** Work request **
Your answer must consist of exactly the lines below, starting with the line with "Anatomy of a" and going on through the line with "10 (149, 1543)", and nothing else.
Top of Extracted material
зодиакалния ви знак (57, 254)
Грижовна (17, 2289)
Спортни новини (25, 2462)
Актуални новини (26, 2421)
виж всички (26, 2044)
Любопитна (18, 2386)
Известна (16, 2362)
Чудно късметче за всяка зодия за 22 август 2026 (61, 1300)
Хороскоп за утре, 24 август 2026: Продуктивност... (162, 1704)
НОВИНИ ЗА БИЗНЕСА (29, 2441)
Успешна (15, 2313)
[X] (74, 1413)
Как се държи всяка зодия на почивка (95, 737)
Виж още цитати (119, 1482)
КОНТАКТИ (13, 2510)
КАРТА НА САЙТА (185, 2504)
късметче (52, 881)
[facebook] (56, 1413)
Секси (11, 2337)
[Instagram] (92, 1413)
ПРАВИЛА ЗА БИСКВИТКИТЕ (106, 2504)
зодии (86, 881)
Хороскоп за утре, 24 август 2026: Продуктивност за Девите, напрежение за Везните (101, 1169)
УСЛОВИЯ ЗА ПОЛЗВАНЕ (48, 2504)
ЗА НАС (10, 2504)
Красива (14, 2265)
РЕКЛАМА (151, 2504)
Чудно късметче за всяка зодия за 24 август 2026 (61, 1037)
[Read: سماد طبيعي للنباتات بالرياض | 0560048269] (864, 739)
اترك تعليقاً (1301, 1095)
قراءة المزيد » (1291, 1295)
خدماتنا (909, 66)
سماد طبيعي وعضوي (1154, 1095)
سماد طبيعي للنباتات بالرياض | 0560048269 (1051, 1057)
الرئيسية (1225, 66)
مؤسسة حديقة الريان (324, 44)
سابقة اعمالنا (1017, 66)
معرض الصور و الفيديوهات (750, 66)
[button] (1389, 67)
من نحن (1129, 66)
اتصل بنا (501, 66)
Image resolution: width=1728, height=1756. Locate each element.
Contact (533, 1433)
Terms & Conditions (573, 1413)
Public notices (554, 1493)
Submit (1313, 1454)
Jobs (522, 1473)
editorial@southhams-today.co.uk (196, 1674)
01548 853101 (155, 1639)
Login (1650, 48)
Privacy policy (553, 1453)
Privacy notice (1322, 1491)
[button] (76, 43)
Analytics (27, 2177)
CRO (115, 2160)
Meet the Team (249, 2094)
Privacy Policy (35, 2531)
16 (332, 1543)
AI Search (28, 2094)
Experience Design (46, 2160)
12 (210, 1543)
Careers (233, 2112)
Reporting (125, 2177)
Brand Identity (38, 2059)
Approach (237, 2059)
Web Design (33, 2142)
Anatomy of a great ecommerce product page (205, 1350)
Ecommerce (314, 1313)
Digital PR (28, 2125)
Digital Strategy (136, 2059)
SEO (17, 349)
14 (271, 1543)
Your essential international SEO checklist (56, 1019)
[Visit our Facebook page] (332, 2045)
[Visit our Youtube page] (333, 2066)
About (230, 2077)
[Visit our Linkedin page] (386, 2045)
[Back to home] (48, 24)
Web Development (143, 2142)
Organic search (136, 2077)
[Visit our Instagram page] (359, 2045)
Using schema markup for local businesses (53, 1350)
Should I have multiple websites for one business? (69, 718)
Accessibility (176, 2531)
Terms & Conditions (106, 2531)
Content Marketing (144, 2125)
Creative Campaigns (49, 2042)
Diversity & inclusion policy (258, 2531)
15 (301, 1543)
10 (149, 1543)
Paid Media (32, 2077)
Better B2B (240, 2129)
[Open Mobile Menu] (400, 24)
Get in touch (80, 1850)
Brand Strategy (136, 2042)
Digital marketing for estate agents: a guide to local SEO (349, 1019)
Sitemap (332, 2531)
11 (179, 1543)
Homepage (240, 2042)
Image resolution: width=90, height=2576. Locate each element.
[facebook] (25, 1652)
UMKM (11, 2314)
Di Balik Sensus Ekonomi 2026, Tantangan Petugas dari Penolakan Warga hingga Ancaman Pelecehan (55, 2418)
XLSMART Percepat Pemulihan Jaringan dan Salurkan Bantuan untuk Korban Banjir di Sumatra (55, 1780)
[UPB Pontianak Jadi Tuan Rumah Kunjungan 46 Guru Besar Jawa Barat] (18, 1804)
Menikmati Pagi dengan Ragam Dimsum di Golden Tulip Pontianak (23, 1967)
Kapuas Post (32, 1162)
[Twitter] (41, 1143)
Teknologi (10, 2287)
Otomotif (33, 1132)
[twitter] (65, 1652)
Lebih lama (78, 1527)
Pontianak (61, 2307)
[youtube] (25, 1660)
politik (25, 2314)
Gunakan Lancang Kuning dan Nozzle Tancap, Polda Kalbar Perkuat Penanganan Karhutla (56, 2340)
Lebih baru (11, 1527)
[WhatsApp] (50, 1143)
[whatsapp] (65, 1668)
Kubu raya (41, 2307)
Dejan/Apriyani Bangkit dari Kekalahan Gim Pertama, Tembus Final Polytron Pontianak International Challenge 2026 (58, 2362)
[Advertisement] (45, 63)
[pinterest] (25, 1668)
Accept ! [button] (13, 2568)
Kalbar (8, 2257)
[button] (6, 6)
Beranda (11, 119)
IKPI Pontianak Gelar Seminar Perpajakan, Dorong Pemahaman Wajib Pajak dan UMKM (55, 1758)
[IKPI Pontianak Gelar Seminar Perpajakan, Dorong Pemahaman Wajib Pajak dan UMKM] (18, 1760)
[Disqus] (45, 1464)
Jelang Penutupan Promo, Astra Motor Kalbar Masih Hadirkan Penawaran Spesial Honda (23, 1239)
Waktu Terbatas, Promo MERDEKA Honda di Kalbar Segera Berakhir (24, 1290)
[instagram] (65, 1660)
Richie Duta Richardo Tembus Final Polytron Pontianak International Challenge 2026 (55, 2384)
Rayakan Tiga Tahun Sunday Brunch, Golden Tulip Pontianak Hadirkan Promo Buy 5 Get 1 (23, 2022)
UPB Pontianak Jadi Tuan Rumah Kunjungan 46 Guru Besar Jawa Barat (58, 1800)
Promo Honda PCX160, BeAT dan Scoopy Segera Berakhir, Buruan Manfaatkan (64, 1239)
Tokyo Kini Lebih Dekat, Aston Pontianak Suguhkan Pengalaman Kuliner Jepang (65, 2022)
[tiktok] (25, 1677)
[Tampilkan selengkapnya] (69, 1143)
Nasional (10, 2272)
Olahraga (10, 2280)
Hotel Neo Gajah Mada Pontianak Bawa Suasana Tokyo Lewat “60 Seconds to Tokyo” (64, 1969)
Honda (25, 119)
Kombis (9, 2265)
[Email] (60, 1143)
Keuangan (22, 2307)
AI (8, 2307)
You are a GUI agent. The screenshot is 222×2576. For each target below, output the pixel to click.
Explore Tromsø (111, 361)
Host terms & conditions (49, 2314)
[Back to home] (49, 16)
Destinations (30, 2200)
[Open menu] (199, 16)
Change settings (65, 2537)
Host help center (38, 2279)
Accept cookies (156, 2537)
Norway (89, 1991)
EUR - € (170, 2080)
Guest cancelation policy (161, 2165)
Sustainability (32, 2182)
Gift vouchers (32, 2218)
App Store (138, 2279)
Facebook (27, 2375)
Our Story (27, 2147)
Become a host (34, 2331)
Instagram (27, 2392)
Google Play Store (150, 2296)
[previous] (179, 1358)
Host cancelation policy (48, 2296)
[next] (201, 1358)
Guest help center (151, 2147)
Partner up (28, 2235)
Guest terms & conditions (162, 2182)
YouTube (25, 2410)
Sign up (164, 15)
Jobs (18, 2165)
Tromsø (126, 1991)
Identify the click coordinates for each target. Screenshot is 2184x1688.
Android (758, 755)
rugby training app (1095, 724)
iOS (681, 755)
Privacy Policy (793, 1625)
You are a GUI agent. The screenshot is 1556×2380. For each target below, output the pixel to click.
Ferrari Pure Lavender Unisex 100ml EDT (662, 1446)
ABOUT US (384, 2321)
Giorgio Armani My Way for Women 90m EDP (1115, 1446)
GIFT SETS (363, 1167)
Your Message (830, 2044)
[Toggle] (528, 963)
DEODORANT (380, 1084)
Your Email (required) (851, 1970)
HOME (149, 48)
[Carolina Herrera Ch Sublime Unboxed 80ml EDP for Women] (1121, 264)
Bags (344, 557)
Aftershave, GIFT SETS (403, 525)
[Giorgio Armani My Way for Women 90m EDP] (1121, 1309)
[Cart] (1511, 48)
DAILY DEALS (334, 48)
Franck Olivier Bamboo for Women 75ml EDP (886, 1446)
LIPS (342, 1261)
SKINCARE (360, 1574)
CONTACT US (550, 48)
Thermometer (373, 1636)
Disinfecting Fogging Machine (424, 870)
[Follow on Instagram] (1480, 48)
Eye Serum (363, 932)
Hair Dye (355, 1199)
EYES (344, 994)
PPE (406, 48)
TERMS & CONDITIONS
Bottom of Extracted material
** Output for this task **
Anatomy of a great ecommerce product page (205, 1350)
Ecommerce (314, 1313)
Digital PR (28, 2125)
Digital Strategy (136, 2059)
SEO (17, 349)
14 (271, 1543)
Your essential international SEO checklist (56, 1019)
[Visit our Facebook page] (332, 2045)
[Visit our Youtube page] (333, 2066)
About (230, 2077)
[Visit our Linkedin page] (386, 2045)
[Back to home] (48, 24)
Web Development (143, 2142)
Organic search (136, 2077)
[Visit our Instagram page] (359, 2045)
Using schema markup for local businesses (53, 1350)
Should I have multiple websites for one business? (69, 718)
Accessibility (176, 2531)
Terms & Conditions (106, 2531)
Content Marketing (144, 2125)
Creative Campaigns (49, 2042)
Diversity & inclusion policy (258, 2531)
15 (301, 1543)
10 (149, 1543)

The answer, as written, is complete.